Tender: In a bid to substitute import and promote local products, the percentage of price of goods of Bhutanese origin could reach 10 percent as long the tenders are of equivalent quality when procuring goods.

The preferential treatment to goods of Bhutanese origin was five percent. The proposal has been sent to the government.

The issue was discussed in the recent seminar organised by the EU-funded Green Public Procurement (GPP) Bhutan project based in Thimphu.

GPP’s senior project officer  Yeshey Penjore said the project is working with the cottage and small industry department on the issue. Locally produced goods could be specified in public tenders.

The locally produced goods include Bhutanese made furniture, locally made bricks and Bhutan-made plant based cutlery and crockery.

However, a State Trading Corporation Ltd. (STCBL) official during the meeting said local producers are not able to produce in large quantities to meet the demand.

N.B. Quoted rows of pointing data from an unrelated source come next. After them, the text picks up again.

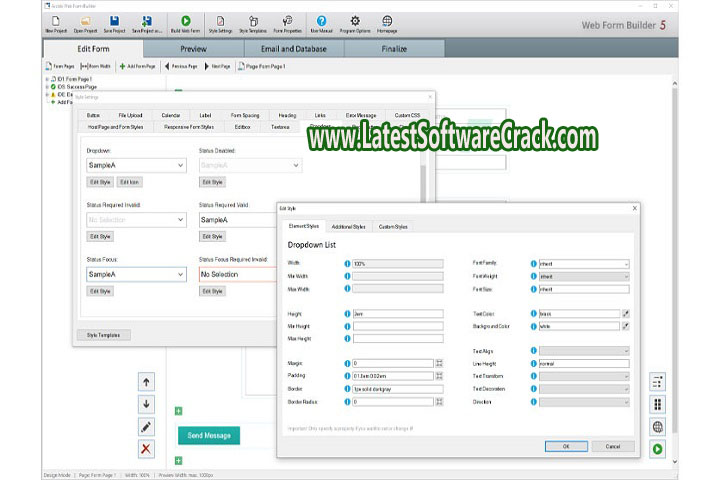Click the move up arrow icon
This screenshot has width=720, height=480.
click(146, 381)
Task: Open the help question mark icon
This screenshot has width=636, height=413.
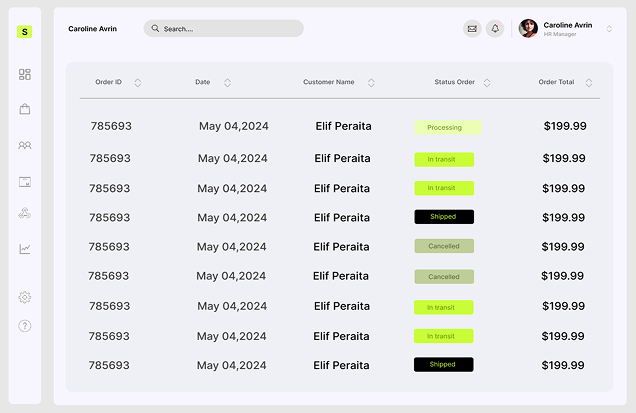Action: (25, 326)
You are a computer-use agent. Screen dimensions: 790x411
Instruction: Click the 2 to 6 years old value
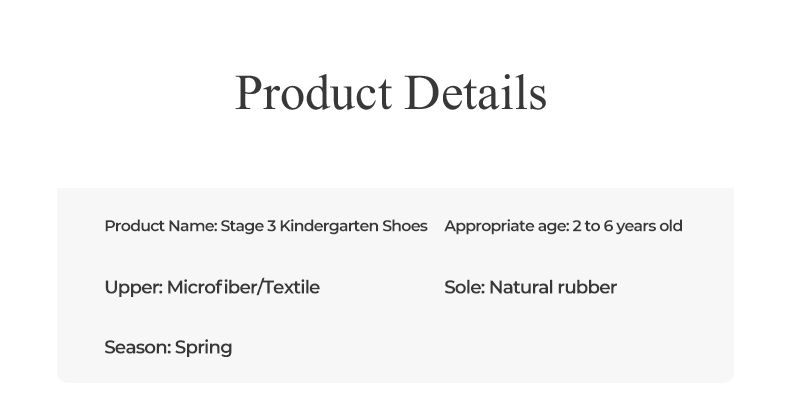[x=627, y=226]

He said Bhutanese products are generally expensive and that there was no market for local producers to manufacture in large quantities.

“We have just about 700,000 people. Where do we sell our products if we produce in masses,” he said.

Officials said there are provisions for the use of local materials and domestic suppliers or contractors in public procurement in Bhutan.

An entrepreneur said that the government agencies are not willing to buy locally produced goods that are generally more expensive than the imported ones. For instance, she said a hand-made waste bin costs Nu 200, where as an imported bin cost less than Nu 100.

“Agencies are willing to buy the cheaper bins made of plastic,” she said. “We really can’t find the market,” she said.

The GPP project is proposing the government that pilot tenders activating this provision for local content should be prioritised and framework agreements could become valuable tool for aggregating supply from several suppliers.

In works and services, the public sector already purchases a significant amount from domestic suppliers. However, the tangible goods procured are almost entirely imported.

In a study carried out by the GPP Bhutan, it was found that suppliers were not aware of the provisions found in the PRR 2009 on the preferential treatment and other policy incentives for local products.